また、肝心な事を話してくれないのではないかと。そしてそれはゼフィランサスやシオン達にとっても同じで、ロベリアを見る目に影が落ちる。
そんな場面を見てアジュガは不満の色を表した。
(これはまずい展開よね)
ロベリアがこの状況に置いて真っ先に考えたのはそれだった。
原作、もとい件の小説には出てこなかった展開だ。
それに肝心のカルミアは既にここを脱出して今後起こりうる小説の展開を阻止しようと寮の方へ行ってしまったあとだ。何故ここにいないのかと聞かれてもそのまま答えるわけにはいかない。とはいえ、ただでさえ不信感が募ってるこの状況で黙秘は出来ない。
(……なんて答えればいいかしら?)
ロベリアは頭を悩ませながらも話せる部分だけを話すことにする。
「え、と……その、カルミアは……」
ロベリアはジニア達の顔色を確認しながら「ネリネさんの様子を見に行きました」とだけ答えた。もちろん、そんな回答だけでは誰も納得するわけがなく、ジニアには「本当にそれだけか?」と問われ、シオンには「どうしてあの女の所に行く必要が有るのか?」と言われてしまう。

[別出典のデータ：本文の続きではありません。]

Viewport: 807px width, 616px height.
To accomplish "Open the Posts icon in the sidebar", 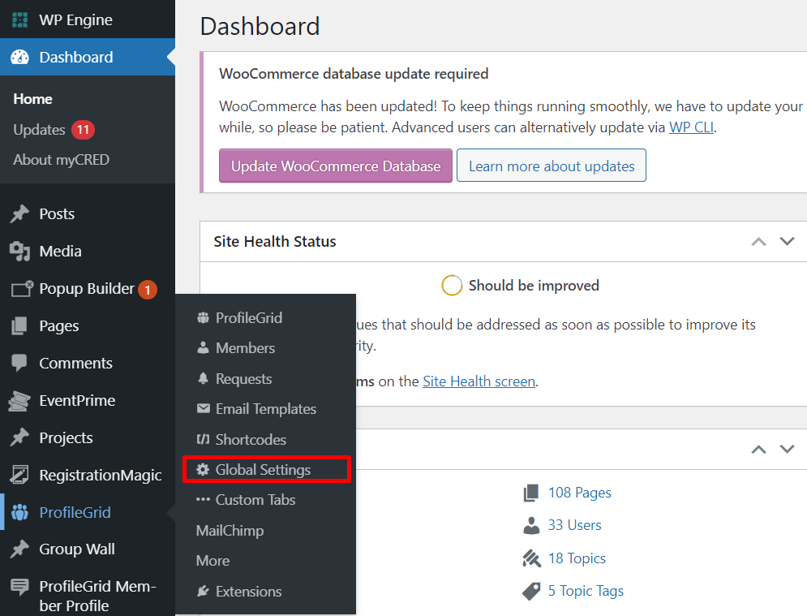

そこまで言われるとロベリアも余計に頭を悩ませる。しかし、隣にはゼフィランサスが立っていて、アジュガやミモザも、ブルーベルもいる。小説の死神令嬢とが違い、今の自分の周りにはこうして話を聞こうとしてくれる人達がいて、ゼフィランサスにいたっては不信感を覚えながらも信じようとしてくれているのがわかる。自然と、彼の方から手を握ってくれたのだ。
(小説では火事の時に王太子殿下と公爵家嫡男が駆けつけてた。そして犯人は悪役令嬢だと考えていた訳よね。もしそれを再現するなら火事を阻止出来なかった場合はカルミアを犯人とする何かを用意しているかも)
そんな可能性があるとしたら、ジニア達にはカルミアを疑わせるように仕向けて来るかもしれない。
それならば、
「……わかりました。お話します」
ロベリアがそう言うと、ジニア達は息を呑んで続く言葉を待った。